Targeted lipidomics-based study of radiation-induced metabolite profiles changes in plasma of total body irradiation cases

Lipidomics is an important tool for triaging exposed individuals, and helps early adoption of prevention and control strategies. The purpose of this study was to screen significantly perturbed lipids between pre- and post-irradiation of human plasma samples after total body irradiation (TBI) and explore potential radiation biomarkers for early radiation classification. Plasma samples were collected before and after irradiation from 22 hospitalized cases of acute myeloid leukemia (AML) prepared for bone marrow transplantation. Acute total-body γ irradiation was performed at doses of 0, 4, 8, and 12 Gy. Ultra-performance liquid chromatography-tandem mass spectrometry (UPLC-MS/MS) with multiple reaction monitoring (MRM) method was utilized. Self-paired studies before and after irradiation were performed to screen potential lipid categorization markers and markers of dose-response relationships for radiation perturbation in humans. Based on the screened potential markers, a human TBI dose estimation model was developed. In total, 426 individual lipids from 14 major classes were quantified and 152 potential biomarkers with categorical characteristics were screened. A total of 80 lipids (32 TGs, 29 SMs, 9 FAs, 5 CEs, 5 PIs) were upregulated at 4 Gy, and a total of 91 lipids (39 SMs, 18 TGs, 15 HexCers, 7 CEs, 6 Cers, 3 LacCers, 2 LPEs, 1 PI) were upregulated at 12 Gy. Comparison of the ROC curves between the non-exposed and exposed groups at different doses showed AUC values ranging from 0.807 to 0.876. The metabolic pathways of potential lipid markers are mainly sphingolipid and glycerolipid metabolism, unsaturated fatty acid biosynthesis, fatty acid degradation and biosynthesis. Among the 13 dose-dependent radiosensitive lipids, CE (20:5), CE (18:1) and PI (18:2/18:2) were gradually incorporated into the TBI dose estimation model. This study suggested that it was feasible to acquire quantitative lipid biomarker panels using targeted lipidomics platforms for rapid, high-throughput triage. Lipidomics strategies for radiation biodosimetry in humans were established with lipid biomarkers with good dose-response relationship.

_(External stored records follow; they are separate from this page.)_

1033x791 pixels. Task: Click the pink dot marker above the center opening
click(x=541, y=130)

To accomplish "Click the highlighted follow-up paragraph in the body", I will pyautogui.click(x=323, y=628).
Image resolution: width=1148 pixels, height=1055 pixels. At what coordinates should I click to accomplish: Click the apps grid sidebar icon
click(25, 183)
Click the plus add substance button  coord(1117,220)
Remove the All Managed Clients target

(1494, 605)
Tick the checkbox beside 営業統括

脂质组学（Lipidomics）是对受照个体进行分流筛查的重要工具，有助于及早采取防控策略。本研究旨在筛选全身照射（TBI）后人类血浆样本在照射前后发生显著扰动的脂质，并探索可用于早期辐射分类的潜在辐射生物标志物。研究收集了22例准备接受骨髓移植的急性髓系白血病（AML）住院患者照射前后的血浆样本。采用0、4、8、12 Gy剂量的急性全身γ射线进行照射，并采用搭载多反应监测（MRM）模式的超高效液相色谱-串联质谱（UPLC-MS/MS）方法完成检测。通过照射前后的自身配对研究，筛选人类辐射扰动的潜在脂质分类标志物及剂量-响应关系标志物。基于筛选出的潜在标志物，构建了人类TBI剂量估算模型。本研究共定量了14个主要脂质类别中的426种单个脂质，并筛选出152种具有分类特征的潜在生物标志物。在4 Gy剂量组中，共有80种脂质（32种甘油三酯、29种鞘磷脂、9种脂肪酸、5种胆固醇酯、5种磷脂酰肌醇）表达上调；在12 Gy剂量组中，共有91种脂质（39种鞘磷脂、18种甘油三酯、15种己糖基神经酰胺、7种胆固醇酯、6种神经酰胺、3种乳糖基神经酰胺、2种溶血磷脂酰乙醇胺、1种磷脂酰肌醇）表达上调。对不同剂量下未暴露组与暴露组的受试者工作特征（ROC）曲线进行比较，结果显示曲线下面积（AUC）值介于0.807至0.876之间。潜在脂质标志物的代谢通路主要包括鞘脂代谢、甘油脂代谢、不饱和脂肪酸生物合成以及脂肪酸降解与生物合成。在13种剂量依赖性辐射敏感性脂质中，CE（20:5）、CE（18:1）与PI（18:2/18:2）被逐步纳入TBI剂量估算模型。本研究表明，利用靶向脂质组学平台获取定量脂质生物标志物组合以实现快速、高通量分流筛查是可行的。本研究建立了基于具有良好剂量-响应关系的脂质生物标志物的人类辐射生物剂量学脂质组学策略。